§ Task description: Would you write out, word for word, each line of the records below from the top through the one holding "Presse (812, 559)"?

§ Data to examine:
________________
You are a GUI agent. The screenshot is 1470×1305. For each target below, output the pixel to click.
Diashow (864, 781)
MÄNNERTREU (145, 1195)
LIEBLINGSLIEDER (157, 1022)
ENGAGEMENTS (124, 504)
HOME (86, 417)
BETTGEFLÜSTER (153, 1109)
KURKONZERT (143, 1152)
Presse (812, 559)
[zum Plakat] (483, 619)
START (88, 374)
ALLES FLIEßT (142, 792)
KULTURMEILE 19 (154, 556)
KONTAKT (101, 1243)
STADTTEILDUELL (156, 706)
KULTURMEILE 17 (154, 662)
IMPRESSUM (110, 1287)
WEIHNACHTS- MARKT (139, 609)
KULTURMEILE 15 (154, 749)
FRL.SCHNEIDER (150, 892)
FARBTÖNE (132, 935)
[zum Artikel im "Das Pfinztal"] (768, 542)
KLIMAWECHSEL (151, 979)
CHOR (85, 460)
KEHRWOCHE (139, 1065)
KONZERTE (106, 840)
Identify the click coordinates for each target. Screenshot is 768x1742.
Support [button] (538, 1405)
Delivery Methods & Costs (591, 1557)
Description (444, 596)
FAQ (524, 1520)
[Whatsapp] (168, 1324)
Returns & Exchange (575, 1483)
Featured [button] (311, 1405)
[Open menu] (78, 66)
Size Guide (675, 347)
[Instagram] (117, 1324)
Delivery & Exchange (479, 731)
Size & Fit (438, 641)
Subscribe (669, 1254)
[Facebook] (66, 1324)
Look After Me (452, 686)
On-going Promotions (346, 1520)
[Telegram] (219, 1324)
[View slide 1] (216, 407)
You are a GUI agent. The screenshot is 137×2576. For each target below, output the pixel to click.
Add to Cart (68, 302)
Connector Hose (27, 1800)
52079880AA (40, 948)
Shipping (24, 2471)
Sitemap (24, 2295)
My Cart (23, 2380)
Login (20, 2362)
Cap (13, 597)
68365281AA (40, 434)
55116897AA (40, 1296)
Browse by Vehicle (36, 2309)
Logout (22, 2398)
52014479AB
________________
§ Solution for this problem:
You are a GUI agent. The screenshot is 1470×1305. For each target below, output the pixel to click.
Diashow (864, 781)
MÄNNERTREU (145, 1195)
LIEBLINGSLIEDER (157, 1022)
ENGAGEMENTS (124, 504)
HOME (86, 417)
BETTGEFLÜSTER (153, 1109)
KURKONZERT (143, 1152)
Presse (812, 559)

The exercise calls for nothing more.